Your goal: Please copy exactly the lines that begin with the one containing "Given: Click the 单据类型 column header" and end with the last line of the entries.

Data shown:
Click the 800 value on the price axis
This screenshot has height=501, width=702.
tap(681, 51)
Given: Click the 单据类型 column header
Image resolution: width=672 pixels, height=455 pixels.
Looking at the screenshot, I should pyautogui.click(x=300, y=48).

Answer section:
Given: Click the 单据类型 column header
Image resolution: width=672 pixels, height=455 pixels.
Looking at the screenshot, I should pyautogui.click(x=300, y=48).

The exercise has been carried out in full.